Undi95/ReMM-v2.1-L2-13B is a 13 billion parameter language model, representing a recreation of the original MythoMax-L2-B13. This version, ReMM v2.1, has been updated and merged using the SLERP merging method, combining several prominent models to enhance its capabilities.

Key Components

This model is a merge of:

  • ReML v2.1: An updated version incorporating The-Face-Of-Goonery/Chronos-Beluga-v2-13bfp16, jondurbin/airoboros-l2-13b-2.2, and NousResearch/Nous-Hermes-Llama2-13b.
  • The-Face-Of-Goonery/Huginn-13b-v1.2.

Performance Highlights

Evaluated on the Open LLM Leaderboard, ReMM-v2.1-L2-13B achieves an average score of 50.41. Specific benchmark results include:

  • ARC (25-shot): 61.43
  • HellaSwag (10-shot): 83.92
  • MMLU (5-shot): 55.95
  • TruthfulQA (0-shot): 50.3
  • Winogrande (5-shot): 75.93

Prompt Template

The model utilizes the Alpaca prompt template for instruction-following tasks, structured as follows:

Below is an instruction that describes a task.
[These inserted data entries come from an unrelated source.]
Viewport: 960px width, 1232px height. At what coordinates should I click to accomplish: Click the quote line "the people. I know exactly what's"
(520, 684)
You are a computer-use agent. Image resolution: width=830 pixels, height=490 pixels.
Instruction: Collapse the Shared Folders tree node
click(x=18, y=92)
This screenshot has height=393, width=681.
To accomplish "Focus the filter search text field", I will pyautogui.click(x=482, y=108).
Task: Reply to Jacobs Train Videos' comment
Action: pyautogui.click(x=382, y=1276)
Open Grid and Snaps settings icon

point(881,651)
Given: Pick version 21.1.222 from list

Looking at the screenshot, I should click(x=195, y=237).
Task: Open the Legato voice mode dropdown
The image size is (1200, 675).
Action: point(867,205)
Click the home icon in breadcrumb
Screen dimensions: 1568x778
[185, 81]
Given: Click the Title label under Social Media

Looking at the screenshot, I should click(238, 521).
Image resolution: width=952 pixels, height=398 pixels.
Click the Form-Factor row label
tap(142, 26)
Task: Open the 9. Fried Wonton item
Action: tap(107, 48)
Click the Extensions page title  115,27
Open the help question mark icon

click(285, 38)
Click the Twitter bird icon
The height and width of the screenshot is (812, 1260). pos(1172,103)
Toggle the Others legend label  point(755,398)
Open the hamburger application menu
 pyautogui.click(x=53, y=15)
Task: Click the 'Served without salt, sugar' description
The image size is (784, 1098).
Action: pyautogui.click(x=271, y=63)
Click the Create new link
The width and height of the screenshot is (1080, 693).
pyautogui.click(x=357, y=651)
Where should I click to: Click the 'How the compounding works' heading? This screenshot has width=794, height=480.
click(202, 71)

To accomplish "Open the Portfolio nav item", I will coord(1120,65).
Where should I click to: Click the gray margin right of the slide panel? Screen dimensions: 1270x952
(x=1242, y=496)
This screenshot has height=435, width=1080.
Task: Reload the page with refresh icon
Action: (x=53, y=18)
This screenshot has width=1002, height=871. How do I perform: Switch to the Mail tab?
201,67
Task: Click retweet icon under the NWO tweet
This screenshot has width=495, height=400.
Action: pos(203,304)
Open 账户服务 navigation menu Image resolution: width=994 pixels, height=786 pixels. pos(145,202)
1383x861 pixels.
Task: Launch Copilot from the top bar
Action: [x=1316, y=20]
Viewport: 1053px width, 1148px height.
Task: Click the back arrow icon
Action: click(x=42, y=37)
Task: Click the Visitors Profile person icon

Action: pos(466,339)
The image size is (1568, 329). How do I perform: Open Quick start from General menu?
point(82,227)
Write a response that appropriately completes the request.

### Instruction:
{prompt}

### Response:

Use Cases

Given its broad base models and generalist performance, ReMM-v2.1-L2-13B is suitable for a variety of general language generation and instruction-following tasks, particularly where a balance of performance and model size is desired.